Proxys punctulatus, the black stink bug, is a species of stink bug in the family Pentatomidae. It is found in the Caribbean Sea, Central America, and North America.

== Description ==
The adult of P. punctulatus is 11-13 mm long and has a mostly black body with a yellow spot at the apex of the scutellum. There are six legs which are black and cream in colour. The head as well as the humeral angles of the pronotum are pointed.

== Life cycle ==
The life cycle of this species has been studied in Union County, Illinois. Adults overwinter in leaf litter near their host plants. They become active in June and reproduce. Eggs are usually laid singly. These eggs hatch into nymphs which go through five instars. A laboratory experiment, rearing P. punctulatus on Tradescantia subaspera under constant temperature and light, found that on average egg incubation takes 9.04 days while the five nymphal instars take 5.06, 7.15, 7.56, 9.32, and 15.93 days.

== Diet ==
Proxys punctulatus is omnivorous, feeding on both plant juices and on insect larvae.

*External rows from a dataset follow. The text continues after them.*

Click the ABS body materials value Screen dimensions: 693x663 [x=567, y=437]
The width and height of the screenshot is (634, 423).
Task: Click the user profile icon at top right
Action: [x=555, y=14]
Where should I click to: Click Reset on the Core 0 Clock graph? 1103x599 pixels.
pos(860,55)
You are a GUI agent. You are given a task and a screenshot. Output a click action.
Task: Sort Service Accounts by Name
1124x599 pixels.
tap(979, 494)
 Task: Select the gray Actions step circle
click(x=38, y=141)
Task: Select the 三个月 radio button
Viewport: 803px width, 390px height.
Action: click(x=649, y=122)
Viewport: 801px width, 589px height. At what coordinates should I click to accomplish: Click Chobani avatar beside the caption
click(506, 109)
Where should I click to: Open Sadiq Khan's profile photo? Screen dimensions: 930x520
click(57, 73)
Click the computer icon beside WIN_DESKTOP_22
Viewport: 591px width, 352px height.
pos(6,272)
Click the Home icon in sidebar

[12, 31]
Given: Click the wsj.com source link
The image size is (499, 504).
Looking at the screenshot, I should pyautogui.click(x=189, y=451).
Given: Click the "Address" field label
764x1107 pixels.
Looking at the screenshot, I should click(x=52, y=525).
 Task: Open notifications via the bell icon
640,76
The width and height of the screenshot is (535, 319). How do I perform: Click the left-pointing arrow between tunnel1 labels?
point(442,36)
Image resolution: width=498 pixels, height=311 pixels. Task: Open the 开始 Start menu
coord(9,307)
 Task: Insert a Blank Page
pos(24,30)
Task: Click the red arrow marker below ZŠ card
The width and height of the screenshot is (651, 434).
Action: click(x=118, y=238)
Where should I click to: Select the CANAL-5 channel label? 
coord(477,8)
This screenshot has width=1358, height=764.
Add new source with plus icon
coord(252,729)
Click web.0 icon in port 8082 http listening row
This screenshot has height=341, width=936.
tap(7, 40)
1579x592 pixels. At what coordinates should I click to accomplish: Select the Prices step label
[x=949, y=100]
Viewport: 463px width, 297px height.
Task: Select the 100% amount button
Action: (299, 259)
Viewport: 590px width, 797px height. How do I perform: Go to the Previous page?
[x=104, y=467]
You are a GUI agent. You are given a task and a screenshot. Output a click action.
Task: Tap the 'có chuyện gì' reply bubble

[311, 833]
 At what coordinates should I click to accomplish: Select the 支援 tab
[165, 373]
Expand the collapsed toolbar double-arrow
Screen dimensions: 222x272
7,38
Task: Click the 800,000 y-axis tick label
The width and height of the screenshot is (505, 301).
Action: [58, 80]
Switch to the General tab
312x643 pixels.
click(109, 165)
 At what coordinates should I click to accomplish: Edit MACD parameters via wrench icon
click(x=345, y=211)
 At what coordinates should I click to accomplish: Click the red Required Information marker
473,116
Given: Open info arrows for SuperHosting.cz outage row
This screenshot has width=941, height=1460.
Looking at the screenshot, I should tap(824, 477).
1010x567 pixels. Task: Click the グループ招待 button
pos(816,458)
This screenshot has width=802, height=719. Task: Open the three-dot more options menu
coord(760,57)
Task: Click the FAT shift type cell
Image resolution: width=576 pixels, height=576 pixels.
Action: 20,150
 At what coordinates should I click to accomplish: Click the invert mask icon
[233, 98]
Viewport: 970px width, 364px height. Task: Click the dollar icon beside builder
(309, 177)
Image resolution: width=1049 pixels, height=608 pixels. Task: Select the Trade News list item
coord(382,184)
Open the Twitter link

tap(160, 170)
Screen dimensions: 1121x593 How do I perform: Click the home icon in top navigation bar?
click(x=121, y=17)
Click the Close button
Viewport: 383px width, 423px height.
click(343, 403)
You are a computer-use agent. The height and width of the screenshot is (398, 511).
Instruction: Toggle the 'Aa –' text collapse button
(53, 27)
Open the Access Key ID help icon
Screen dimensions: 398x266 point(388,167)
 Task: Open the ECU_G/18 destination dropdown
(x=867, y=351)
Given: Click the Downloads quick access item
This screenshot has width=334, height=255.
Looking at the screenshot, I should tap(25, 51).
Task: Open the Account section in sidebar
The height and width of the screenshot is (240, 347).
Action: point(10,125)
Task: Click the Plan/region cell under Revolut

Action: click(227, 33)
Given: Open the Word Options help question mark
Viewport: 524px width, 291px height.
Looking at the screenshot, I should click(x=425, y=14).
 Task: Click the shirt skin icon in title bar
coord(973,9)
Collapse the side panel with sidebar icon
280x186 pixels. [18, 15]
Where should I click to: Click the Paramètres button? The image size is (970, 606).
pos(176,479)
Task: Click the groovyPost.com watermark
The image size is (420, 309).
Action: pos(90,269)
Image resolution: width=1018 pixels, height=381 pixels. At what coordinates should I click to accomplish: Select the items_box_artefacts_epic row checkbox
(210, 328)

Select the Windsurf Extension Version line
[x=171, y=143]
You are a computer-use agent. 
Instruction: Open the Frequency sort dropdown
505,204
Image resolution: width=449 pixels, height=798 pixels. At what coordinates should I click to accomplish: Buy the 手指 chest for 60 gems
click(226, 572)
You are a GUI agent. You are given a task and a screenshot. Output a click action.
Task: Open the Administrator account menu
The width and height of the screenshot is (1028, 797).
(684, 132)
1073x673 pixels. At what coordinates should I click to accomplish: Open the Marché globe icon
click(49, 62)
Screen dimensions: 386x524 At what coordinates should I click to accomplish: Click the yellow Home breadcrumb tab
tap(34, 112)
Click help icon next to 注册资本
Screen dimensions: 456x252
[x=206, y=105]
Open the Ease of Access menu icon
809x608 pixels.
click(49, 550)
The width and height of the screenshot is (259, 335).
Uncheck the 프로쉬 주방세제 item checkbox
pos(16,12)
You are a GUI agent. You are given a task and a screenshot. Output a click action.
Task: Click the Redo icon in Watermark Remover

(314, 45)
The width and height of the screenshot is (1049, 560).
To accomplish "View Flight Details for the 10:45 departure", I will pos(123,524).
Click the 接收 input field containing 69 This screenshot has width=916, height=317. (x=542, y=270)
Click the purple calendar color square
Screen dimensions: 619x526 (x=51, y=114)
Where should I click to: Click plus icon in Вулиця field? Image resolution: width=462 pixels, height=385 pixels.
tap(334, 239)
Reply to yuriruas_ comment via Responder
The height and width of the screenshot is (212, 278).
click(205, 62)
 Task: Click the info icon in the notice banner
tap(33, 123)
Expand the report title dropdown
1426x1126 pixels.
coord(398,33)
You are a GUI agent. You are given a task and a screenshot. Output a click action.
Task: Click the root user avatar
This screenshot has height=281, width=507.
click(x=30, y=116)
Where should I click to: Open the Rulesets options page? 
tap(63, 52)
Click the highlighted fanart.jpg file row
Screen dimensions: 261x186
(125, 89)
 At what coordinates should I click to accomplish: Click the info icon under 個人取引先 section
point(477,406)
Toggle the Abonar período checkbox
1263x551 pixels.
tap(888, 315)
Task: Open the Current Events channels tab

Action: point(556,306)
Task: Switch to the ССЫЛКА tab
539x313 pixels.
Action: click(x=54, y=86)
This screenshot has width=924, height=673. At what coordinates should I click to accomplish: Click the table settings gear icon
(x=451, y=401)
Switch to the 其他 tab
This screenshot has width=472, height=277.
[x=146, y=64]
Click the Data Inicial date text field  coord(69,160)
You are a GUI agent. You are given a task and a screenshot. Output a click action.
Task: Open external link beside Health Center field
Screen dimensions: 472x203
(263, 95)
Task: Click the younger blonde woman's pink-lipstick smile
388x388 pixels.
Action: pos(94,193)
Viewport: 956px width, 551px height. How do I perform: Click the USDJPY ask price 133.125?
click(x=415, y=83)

It has been found on blackberry, spiderwort, cotton, soybean and citrus plants. Feeding results in disfigured leaves and discolored areas on stems, but this damage is usually insignificant since the bugs never reach high populations.

== Aposematism ==
The distinctive colouration of P. punctulatus may signal its unpalatability to predators such as birds (aposematism). Some predatory stink bugs share its black colouration and are capable of stabbing with their strong proboscis to deter predators.

== Pheromones ==
Like many other stink bug species, P. punctulatus is attracted to traps baited with Euschistus pheromones.